Central points of the theory are described as follows:
Diversity[ edit ] Diversity is fundamental to life at all levels of organization: No two individuals have an identical DNA sequence, with the exception of identical twins or clones.
This genetic variation contributes to phenotypic variation - that is, diversity in the outward appearance and behavior of individuals of the same species.
Adaptation[ edit ] Populations must adapt to their environment Rationale choice and trait theory survive. Living organisms have morphological, biochemical, and behavioral features that make them well adapted for life in the environments in which they are usually found.
For example, consider the hollow bones and feathers of birds that enable them to fly, or the cryptic coloration that allows many organisms to hide from their predators or prey.
These features may give the superficial appearance that organisms were designed by a creator or engineer to live in a particular environment. Evolutionary biology has demonstrated that adaptations arise through selection acting on a population through genetic variation.
Divergence[ edit ] Species evolved along different paths from a common ancestor. All living species differ from one another. In some cases, these differences are subtle, while in other cases the differences are dramatic.
Carl Linnaeus proposed a classification that is still used today with slight changes. In the modern scheme, related species are grouped into genera, related genera into families, and so on. This hierarchical pattern of relationship produces a tree-like pattern, which implies a process of splitting and divergence from a common ancestor.

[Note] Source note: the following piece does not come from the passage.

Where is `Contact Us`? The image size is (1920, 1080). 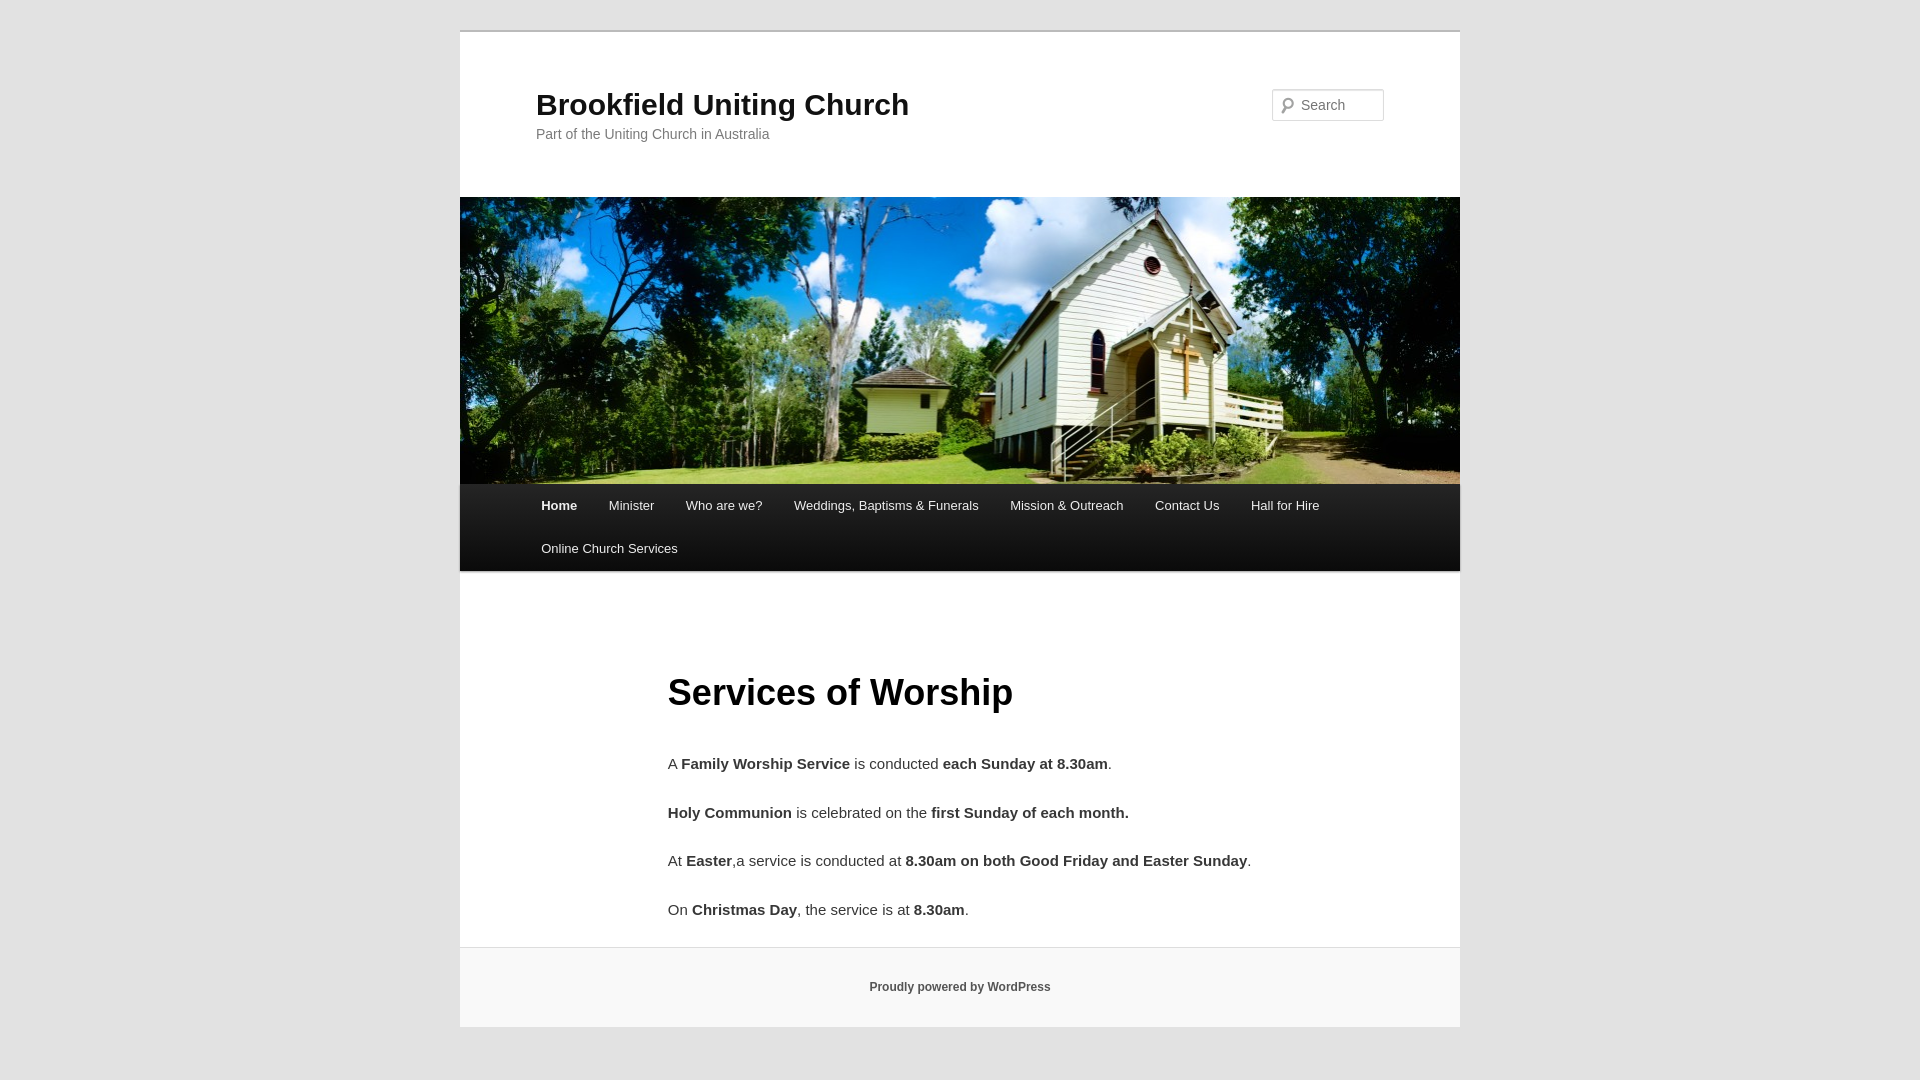 Contact Us is located at coordinates (1187, 506).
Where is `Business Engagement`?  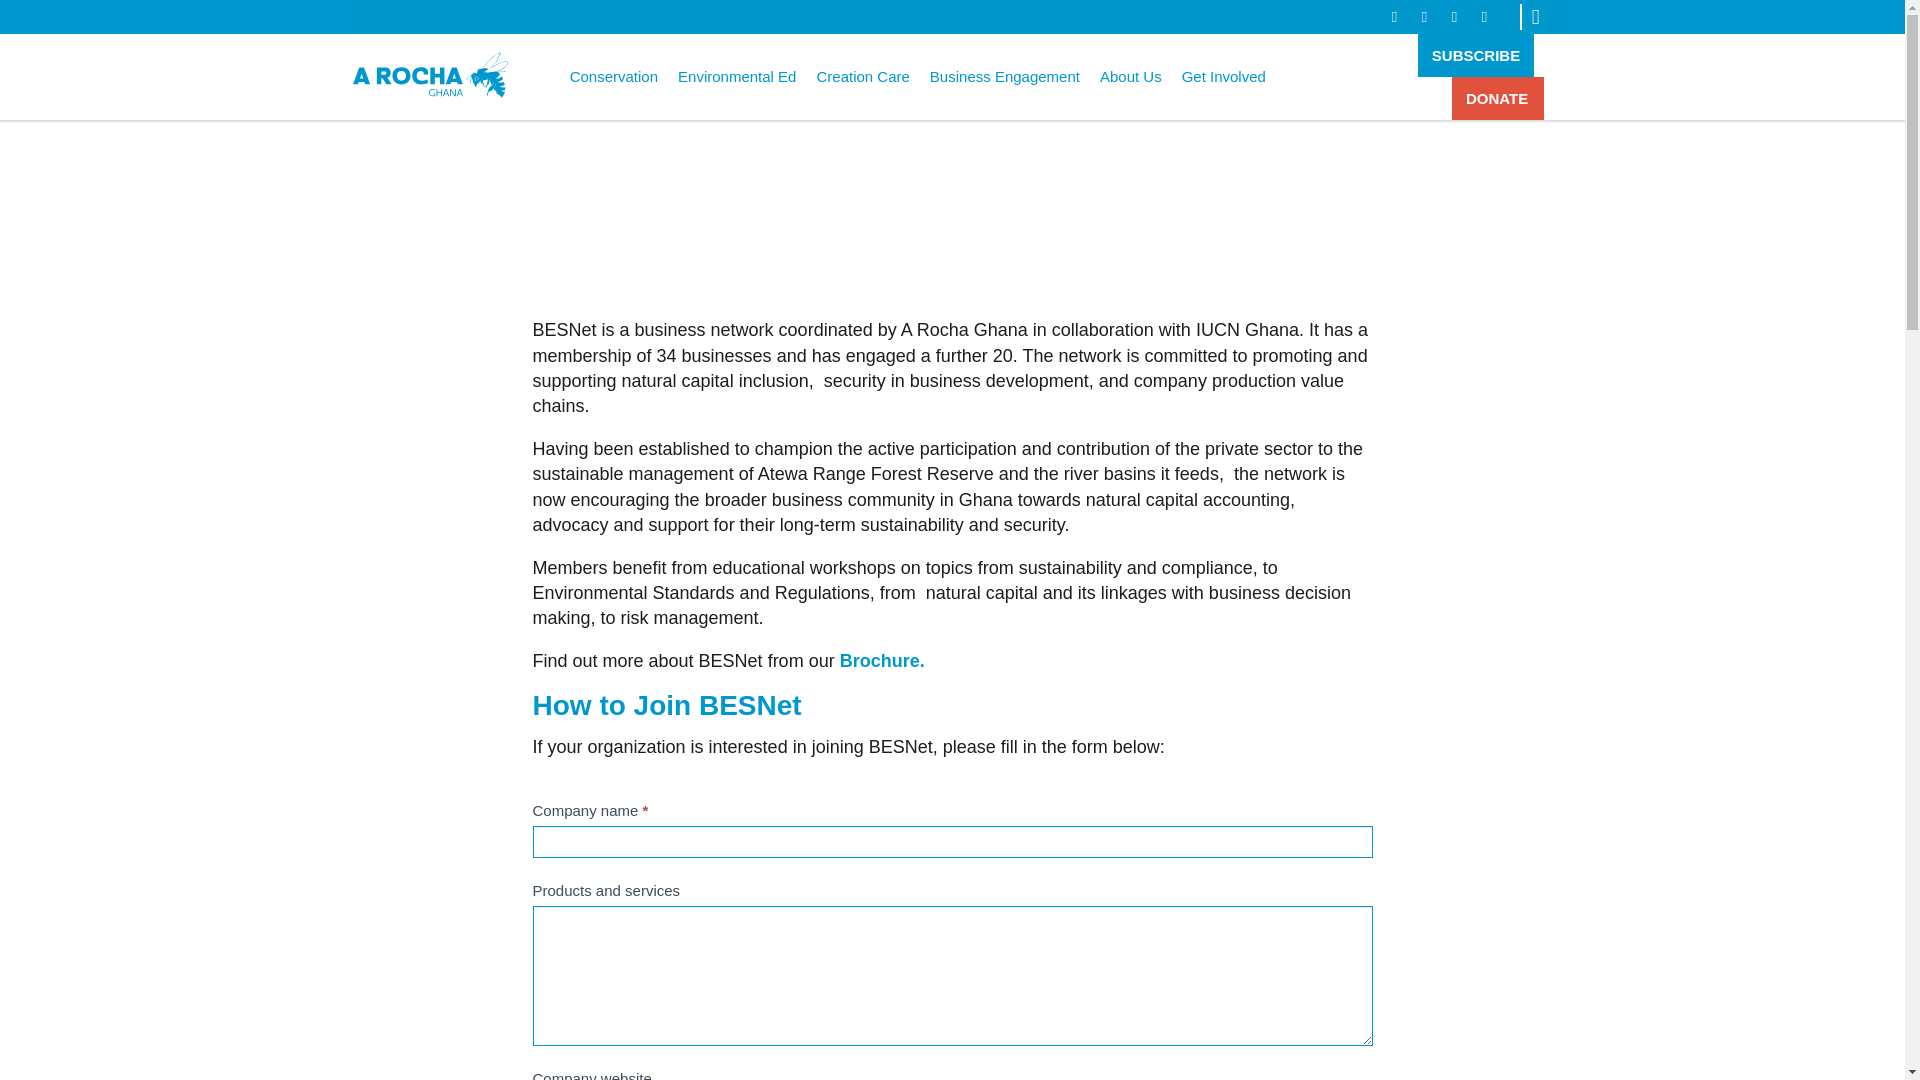 Business Engagement is located at coordinates (1004, 76).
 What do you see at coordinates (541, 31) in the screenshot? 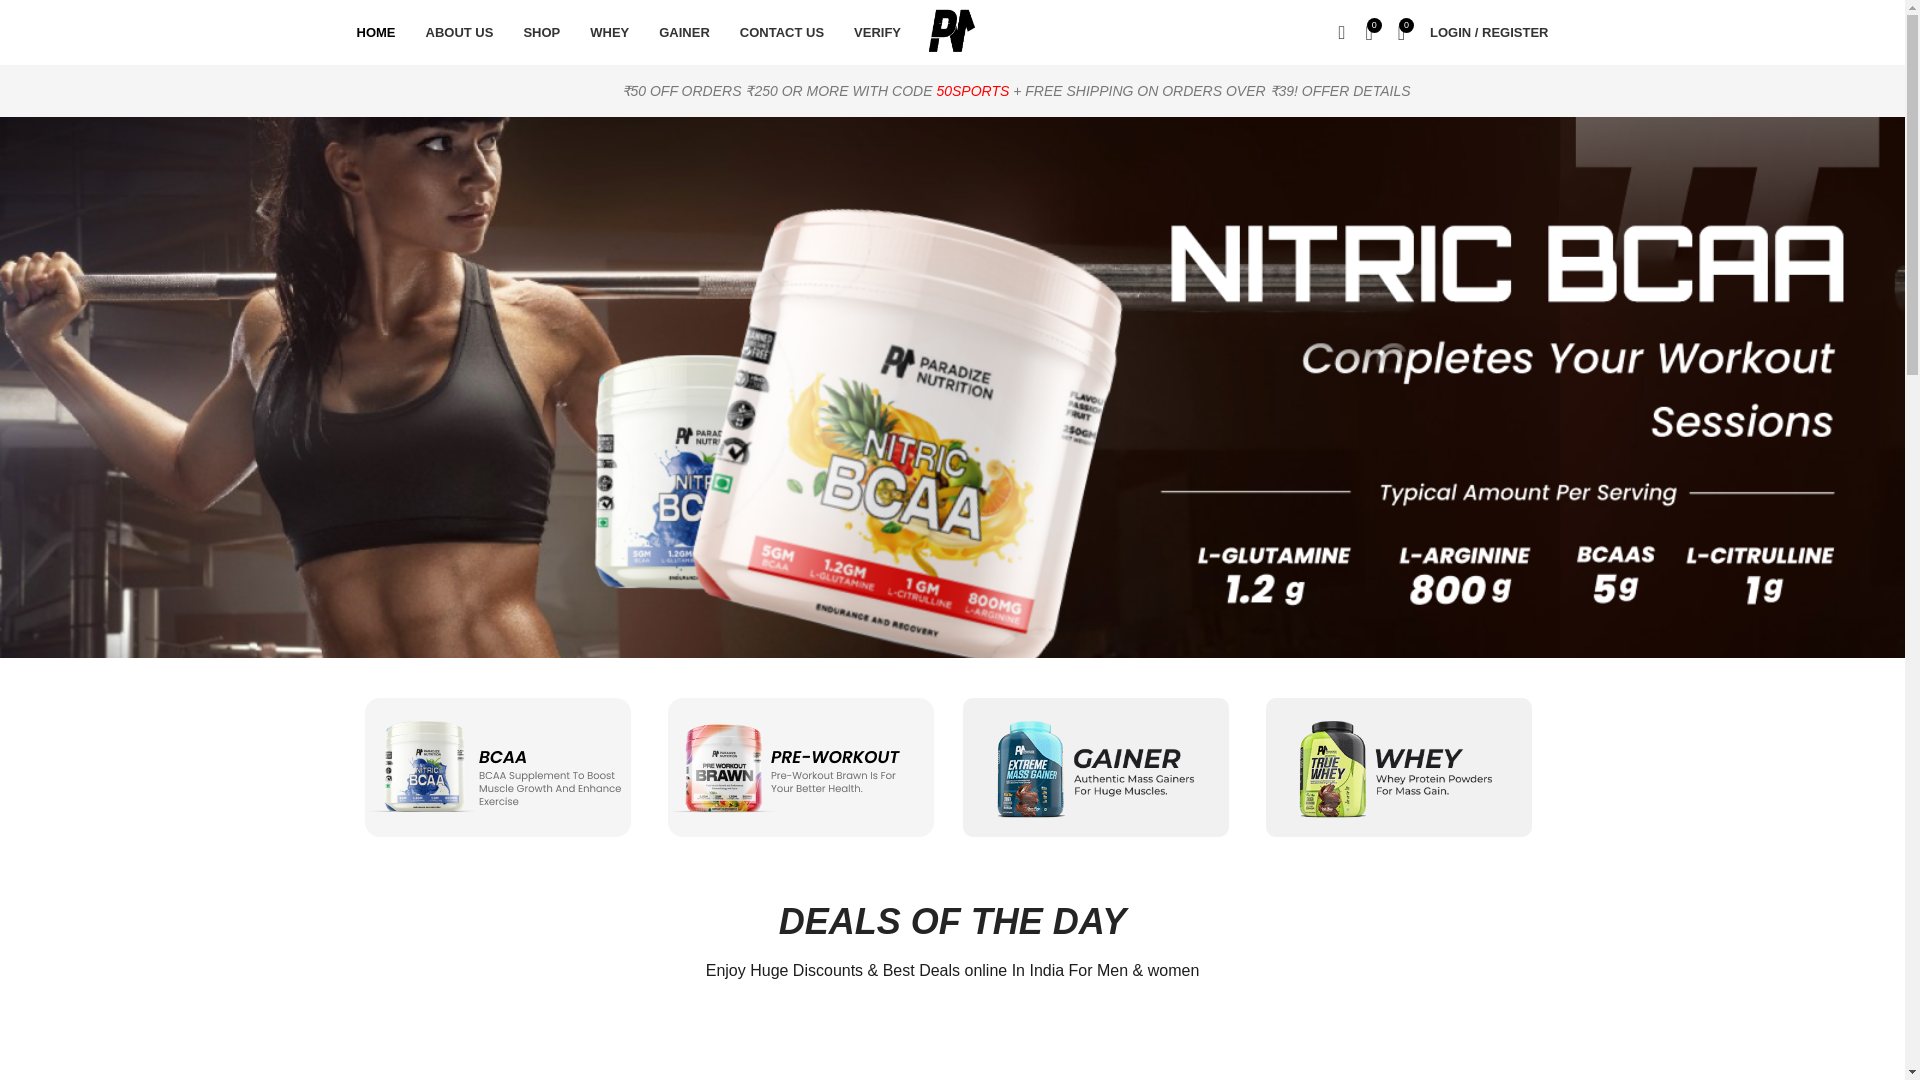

While Linnaeus classified species using similar physical characteristics, modern evolutionary biologists also base classification on DNA analysis, which can distinguish between superficial resemblances between species and those which are due to common ancestry. Mechanisms of evolution[ edit ] Biological evolution results from changes over time in the genetic constitution of species.
The accumulation of genetic variations often, but not always, produces noticeable changes in the appearance or behavior of organisms.
Evolution requires both the production of variation and the spread of some variants that replace others. Mutation occurs when DNA is imperfectly copied during replication, or by changes in genetic material caused by such mutagens as radiation, leading to a difference between a parent's gene and that of its offspring.
Genes can be shuffled between organisms[ edit ] Recombination occurs when genes from two parents are shuffled to produce an offspring, as happens in every instance of sexual reproduction. Usually the two parents belong to the same species, but sometimes especially in bacteria genes move between more distantly related organisms.
Not all mutations become fixed in a population[ edit ] The fate of any particular genetic variant depends on two processes, drift and selection.
Drift refers to random fluctuations in gene frequency, and its effects are usually seen at the level of DNA. Ten flips of a coin do not always or even usually produce exactly five heads and five tails; drift refers to the same statistical issue applied to the transmission of genetic variants across generations.
Genetic drift is inverse to population size; that is, genetic drift has a greater effect on small populations than larger ones.Rational Choice & Trait Theories in Criminology - Chapter Summary.
Our instructors present the rational choice and trait theories used in criminology in this engaging chapter. Choice Theories: Rational Choice Theory Proponents of this choice theory feel that crimes occur when the benefits are greater than the risks and that people make sound choices to increase gain and.
Likewise, self control theory (Bradley and Walters, ) and individual trait theory (Schechter, ), two common criminological theories focus specifically on the offender, and in doing so, restrict opportunities to thoroughly understand the methodology behind the activities that support, in this case, the rationale behind the decisions.
Rational Choice vs.
Trait Theory Essay; Words Jul 5th, 6 Pages. Rational Choice Theory VS. Trait Theory Student Name Criminology: Park University Online Program In this essay I will be comparing and contrasting the Rational Choice Theory(s) and the Trait Theory(s).
We will start with the history of the two theories and progress. My topic was «Sources rationale of circulating capital and its economic evaluation.” The paper was done very well!
My tutor has noticed few small flaws, but editors fixed itvery quickly. CHAPTER 2 THEORIES OF ORGANIZED CRIMINAL BEHAVIOR 61 commission exists whose function is to arbitrate disputes between families and assign territory (discussed later in the chapter).
Ethnicity is a key to the alien conspiracy theory of the organized crime.